Mengukur Kebijakan Network Sharing dan Frequency Sharing dalam Persiapan 5G

Menilai Kebijakan Network sharing dan frequency sharing dalam persiapan 5G

Jakarta, Selular.ID – Di tengah ketidakpastian politik dan prospek ekonomi yang tak menentu akibat pandemi COVID-19, sektor telekomunikasi terbukti menjadi bidang yang esensial bagi perekonomian nasional. Pembangunan jaringan 4G yang meluas ke seluruh wilayah Indonesia, menjadikan infrastruktur data menjadi penting di dunia yang semakin terhubung.

Hal ini menjadi modal berharga saat Indonesia kelak menggelar layanan 5G. Pemerintah sendiri menuangkan peraturan dalam UU Cipta Kerja mengenai network sharing dan frequency sharing yang didedikasikan khusus untuk penyelenggaraan 5G.

Dian Saswarini selaku Direktur Utama XL Axiata menilai kebijakan network sharing dan frequency sharing dapat memangkas investasi 5G yang cukup menelan biaya. Hal itu disampaikan melalui sesi diskusi Selular Digital Telco Outlook bertajuk “Kebijakan Network Sharing dan Frequency Sharing dalam UU Cipta Kerja, Jembatan Menuju 5G?”, Selasa (15/12).

“Kita harus pintar-pintar bagaimana mengimplementasikan teknologi 5G ini sementara kebutuhan untuk investasi itu bisa dijaga seekonomis mungkin yang salah satunya bisa didapat dengan network atau frequency sharing,” ujarnya.

Konsep network sharing dijelaskan Dian memungkinkan operator untuk berbagi infrastuktur baik pasif maupun aktif. Sehingga, dapat mengurangi beban operator dalam pengadaan jaringan.

“Sharing infrastruktur pasif dapat membantu mengurangi beban operator dalam pengadaan jaringan, tetapi kalo Kita lihat penghematannya itu di infrastruktur aktif,” terang Dian.

Sementara itu senada dengan Dian, Nonot Harsono selaku Kabid Infrastruktur Mastel mengakui keberadaan jaringan telekomunikasi memang layak jika saling sharing, termasuk dalam urusan spektrum. Kendati demikian, Ia menyampaikan bahwa perlu adanya regulator yang mengatur regulasi usaha.

Baca juga: Pemerintah Dorong Operator Untuk Terus Konsolidasi

“Penggabungan spektrum ini akan mengarah kepada penggabungan jaringan, yang asalnya 5 atau 6 milik masing-masing operator pada saat nanti digabungkan bisa jadi hanya 2 saja, meskipun yang memanfaatkannya ada 6 pihak.” Jelasnya.

Dalam hal ini, Nonot menyebut peran Pemerintah sangatlah penting demi menghindari terjadinya monopoli. Kemudian, peranan lainnya juga disinggung oleh Muhammad Arif selaku Ketua Umum APJATEL, terutama dalam hal penyediaan infrastruktur.

“Beberapa berharap Pemerintah pusat dan pemerintah daerah (pemda) menfasilitasi kemudahan infrastruktur, kemudian juga bisa menyediakan infrastruktur,” tandasnya.

* _BARIS YANG DISEDIAKAN_
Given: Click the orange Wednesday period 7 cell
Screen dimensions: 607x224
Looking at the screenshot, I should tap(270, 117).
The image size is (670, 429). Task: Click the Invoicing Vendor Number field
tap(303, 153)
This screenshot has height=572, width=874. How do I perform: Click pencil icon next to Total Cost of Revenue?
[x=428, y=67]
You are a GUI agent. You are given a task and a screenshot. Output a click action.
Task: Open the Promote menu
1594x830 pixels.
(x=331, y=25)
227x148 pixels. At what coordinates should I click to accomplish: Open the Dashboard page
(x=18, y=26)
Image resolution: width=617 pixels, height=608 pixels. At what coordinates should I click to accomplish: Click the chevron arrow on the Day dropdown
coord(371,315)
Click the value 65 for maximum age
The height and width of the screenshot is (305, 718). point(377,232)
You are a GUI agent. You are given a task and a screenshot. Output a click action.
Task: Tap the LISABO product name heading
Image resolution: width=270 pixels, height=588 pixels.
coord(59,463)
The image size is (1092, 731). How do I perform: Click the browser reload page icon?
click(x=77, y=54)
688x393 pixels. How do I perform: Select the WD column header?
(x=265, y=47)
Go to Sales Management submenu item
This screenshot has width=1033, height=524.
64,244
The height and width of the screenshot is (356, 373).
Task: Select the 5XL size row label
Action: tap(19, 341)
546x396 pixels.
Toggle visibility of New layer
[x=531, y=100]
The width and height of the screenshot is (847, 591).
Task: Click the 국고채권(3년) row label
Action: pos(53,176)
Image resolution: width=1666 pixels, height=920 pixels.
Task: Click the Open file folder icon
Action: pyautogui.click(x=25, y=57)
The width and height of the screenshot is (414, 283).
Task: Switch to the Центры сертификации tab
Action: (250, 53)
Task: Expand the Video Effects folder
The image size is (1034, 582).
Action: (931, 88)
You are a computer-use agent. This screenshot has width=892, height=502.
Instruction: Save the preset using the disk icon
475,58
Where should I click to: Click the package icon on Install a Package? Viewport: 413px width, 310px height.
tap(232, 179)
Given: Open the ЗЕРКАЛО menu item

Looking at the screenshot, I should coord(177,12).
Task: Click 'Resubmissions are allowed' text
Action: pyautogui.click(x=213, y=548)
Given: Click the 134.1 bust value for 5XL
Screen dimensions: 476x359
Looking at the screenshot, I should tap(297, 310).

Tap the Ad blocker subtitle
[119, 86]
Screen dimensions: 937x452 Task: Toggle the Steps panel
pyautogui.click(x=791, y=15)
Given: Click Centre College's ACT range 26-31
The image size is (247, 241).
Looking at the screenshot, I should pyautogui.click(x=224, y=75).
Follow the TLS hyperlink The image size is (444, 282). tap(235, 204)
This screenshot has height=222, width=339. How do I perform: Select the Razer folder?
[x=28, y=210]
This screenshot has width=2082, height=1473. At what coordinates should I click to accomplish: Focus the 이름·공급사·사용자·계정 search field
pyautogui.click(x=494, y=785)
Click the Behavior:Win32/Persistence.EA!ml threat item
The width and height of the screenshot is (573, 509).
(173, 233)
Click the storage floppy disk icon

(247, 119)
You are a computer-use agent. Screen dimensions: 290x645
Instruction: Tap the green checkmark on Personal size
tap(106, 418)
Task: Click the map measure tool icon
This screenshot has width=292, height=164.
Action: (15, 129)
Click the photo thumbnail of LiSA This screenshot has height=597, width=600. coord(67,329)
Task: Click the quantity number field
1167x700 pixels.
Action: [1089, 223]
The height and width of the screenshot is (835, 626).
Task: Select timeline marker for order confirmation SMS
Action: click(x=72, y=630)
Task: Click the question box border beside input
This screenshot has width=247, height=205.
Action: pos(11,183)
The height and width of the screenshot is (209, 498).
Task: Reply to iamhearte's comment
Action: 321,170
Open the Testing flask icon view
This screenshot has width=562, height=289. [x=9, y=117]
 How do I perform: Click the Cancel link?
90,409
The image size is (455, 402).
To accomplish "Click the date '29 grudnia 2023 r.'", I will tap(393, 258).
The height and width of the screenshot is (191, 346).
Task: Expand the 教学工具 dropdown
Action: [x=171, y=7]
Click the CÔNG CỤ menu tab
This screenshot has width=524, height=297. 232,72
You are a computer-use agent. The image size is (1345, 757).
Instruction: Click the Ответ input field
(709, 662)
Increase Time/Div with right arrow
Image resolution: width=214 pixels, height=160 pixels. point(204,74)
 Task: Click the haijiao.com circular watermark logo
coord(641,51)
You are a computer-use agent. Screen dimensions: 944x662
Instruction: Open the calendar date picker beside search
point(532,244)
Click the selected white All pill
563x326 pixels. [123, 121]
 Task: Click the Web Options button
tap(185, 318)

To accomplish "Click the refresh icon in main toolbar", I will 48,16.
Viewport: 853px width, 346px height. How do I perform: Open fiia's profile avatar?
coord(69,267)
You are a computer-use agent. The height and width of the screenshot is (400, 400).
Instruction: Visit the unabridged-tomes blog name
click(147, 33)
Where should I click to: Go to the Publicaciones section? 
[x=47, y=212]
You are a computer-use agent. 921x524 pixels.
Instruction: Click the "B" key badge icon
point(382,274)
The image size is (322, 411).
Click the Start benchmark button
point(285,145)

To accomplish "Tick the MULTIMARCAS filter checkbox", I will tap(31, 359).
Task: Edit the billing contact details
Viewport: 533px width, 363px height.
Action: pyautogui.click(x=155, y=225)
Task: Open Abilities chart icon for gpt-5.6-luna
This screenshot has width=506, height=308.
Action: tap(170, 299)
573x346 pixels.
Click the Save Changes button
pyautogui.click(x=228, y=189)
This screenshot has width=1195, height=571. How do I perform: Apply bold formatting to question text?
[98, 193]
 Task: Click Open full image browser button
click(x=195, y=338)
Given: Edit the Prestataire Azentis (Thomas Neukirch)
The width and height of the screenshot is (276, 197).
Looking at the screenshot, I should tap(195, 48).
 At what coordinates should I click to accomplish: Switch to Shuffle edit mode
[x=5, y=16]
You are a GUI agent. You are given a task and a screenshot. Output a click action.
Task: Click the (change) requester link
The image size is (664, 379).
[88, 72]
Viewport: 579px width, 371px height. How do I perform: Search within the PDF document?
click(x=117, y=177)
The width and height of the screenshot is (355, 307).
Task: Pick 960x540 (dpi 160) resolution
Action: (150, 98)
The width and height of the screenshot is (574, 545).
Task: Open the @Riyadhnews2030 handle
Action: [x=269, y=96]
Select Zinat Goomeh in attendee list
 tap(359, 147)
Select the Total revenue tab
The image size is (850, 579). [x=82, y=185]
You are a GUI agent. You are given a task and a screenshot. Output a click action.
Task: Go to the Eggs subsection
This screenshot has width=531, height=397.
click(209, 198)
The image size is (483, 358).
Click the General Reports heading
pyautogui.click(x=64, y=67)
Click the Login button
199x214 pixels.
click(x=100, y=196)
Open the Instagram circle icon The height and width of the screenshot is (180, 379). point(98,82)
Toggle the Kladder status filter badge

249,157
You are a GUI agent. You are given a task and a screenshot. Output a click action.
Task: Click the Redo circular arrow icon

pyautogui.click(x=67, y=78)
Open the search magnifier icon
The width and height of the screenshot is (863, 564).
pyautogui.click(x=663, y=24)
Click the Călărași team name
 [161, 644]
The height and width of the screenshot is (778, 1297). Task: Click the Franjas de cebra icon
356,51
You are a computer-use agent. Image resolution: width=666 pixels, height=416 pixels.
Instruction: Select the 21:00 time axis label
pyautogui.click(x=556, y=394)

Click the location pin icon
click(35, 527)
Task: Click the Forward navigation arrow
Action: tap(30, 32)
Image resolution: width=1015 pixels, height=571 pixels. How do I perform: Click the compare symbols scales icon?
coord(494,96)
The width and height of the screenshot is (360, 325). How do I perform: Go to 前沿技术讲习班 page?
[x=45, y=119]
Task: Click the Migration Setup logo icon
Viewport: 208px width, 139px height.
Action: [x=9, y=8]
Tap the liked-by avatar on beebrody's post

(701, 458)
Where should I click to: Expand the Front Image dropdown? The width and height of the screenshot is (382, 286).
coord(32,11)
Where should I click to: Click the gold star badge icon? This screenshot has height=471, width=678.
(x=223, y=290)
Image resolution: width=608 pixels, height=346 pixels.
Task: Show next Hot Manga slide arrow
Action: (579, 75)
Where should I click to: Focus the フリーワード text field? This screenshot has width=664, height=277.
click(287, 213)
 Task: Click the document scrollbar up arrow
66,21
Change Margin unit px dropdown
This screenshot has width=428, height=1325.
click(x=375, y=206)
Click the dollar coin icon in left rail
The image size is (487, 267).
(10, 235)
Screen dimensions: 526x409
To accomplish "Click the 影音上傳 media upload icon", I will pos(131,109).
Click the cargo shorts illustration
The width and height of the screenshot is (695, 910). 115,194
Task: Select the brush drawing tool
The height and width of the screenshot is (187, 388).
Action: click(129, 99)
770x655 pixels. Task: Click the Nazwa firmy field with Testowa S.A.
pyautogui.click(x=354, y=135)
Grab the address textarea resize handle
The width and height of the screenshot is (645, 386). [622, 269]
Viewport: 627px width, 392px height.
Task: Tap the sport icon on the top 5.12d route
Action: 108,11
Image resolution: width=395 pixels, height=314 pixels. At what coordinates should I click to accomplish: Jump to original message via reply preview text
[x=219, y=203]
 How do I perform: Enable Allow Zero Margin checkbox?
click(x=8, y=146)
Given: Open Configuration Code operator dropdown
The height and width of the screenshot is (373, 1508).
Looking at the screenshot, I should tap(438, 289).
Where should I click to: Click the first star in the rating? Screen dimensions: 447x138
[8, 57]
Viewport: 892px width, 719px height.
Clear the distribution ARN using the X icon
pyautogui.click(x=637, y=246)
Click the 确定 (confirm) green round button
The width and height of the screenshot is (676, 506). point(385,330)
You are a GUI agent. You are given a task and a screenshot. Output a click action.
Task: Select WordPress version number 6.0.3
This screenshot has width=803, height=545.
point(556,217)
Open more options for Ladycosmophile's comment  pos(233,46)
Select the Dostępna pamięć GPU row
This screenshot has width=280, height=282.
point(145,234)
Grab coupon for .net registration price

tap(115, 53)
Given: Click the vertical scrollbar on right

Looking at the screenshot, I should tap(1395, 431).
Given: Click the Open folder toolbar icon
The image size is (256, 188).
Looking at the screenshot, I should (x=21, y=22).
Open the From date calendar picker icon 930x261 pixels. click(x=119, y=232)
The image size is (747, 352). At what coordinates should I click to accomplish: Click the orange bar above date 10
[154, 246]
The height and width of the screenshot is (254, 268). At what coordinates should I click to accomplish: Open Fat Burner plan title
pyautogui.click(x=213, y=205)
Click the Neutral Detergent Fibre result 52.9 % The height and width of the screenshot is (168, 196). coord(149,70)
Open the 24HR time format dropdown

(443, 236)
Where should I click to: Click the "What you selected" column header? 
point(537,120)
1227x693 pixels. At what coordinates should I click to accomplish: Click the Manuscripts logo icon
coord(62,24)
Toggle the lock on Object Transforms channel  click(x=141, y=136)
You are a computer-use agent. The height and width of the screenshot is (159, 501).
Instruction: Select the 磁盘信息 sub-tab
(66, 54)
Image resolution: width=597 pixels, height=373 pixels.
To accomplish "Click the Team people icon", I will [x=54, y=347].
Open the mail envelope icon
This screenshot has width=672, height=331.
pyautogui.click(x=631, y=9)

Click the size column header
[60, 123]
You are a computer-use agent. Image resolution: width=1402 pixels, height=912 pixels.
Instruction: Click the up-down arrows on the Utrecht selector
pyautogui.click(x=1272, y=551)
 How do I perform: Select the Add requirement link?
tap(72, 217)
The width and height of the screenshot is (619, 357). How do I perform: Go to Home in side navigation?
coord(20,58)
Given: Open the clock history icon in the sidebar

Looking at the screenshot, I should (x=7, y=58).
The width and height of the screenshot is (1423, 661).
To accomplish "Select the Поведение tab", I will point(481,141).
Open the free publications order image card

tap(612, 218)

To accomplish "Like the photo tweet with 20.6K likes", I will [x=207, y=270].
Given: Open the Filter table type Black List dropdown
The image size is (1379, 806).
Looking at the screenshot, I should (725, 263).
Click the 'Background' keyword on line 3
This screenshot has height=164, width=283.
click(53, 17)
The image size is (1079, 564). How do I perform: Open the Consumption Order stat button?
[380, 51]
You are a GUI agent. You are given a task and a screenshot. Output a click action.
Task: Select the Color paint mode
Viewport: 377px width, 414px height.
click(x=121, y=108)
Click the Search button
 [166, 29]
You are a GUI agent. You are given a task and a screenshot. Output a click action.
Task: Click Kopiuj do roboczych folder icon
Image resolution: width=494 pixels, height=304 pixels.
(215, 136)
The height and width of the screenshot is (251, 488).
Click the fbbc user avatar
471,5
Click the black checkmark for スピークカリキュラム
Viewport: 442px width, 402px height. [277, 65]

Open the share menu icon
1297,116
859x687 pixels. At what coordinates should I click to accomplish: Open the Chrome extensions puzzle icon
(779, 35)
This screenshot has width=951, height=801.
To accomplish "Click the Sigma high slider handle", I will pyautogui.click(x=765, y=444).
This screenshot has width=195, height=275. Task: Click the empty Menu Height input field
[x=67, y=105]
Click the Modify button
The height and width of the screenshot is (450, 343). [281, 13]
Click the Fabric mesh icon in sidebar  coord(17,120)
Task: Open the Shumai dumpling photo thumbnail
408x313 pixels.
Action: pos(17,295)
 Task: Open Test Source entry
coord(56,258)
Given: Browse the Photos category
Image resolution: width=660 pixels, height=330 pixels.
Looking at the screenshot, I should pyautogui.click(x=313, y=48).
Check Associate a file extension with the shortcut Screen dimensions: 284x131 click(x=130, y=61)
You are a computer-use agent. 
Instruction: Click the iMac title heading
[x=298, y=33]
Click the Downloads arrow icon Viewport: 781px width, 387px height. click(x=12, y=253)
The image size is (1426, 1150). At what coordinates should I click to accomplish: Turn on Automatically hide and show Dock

* _TUGAS KERJA_
Tuliskan kembali bagian teks bacaan dari "Baca juga: Pemerintah Dorong" sampai "hal penyediaan infrastruktur." persis seperti aslinya. Gunakan teks bacaan sebagai satu-satunya sumber.

* _HASIL TUGAS_
Baca juga: Pemerintah Dorong Operator Untuk Terus Konsolidasi

“Penggabungan spektrum ini akan mengarah kepada penggabungan jaringan, yang asalnya 5 atau 6 milik masing-masing operator pada saat nanti digabungkan bisa jadi hanya 2 saja, meskipun yang memanfaatkannya ada 6 pihak.” Jelasnya.

Dalam hal ini, Nonot menyebut peran Pemerintah sangatlah penting demi menghindari terjadinya monopoli. Kemudian, peranan lainnya juga disinggung oleh Muhammad Arif selaku Ketua Umum APJATEL, terutama dalam hal penyediaan infrastruktur.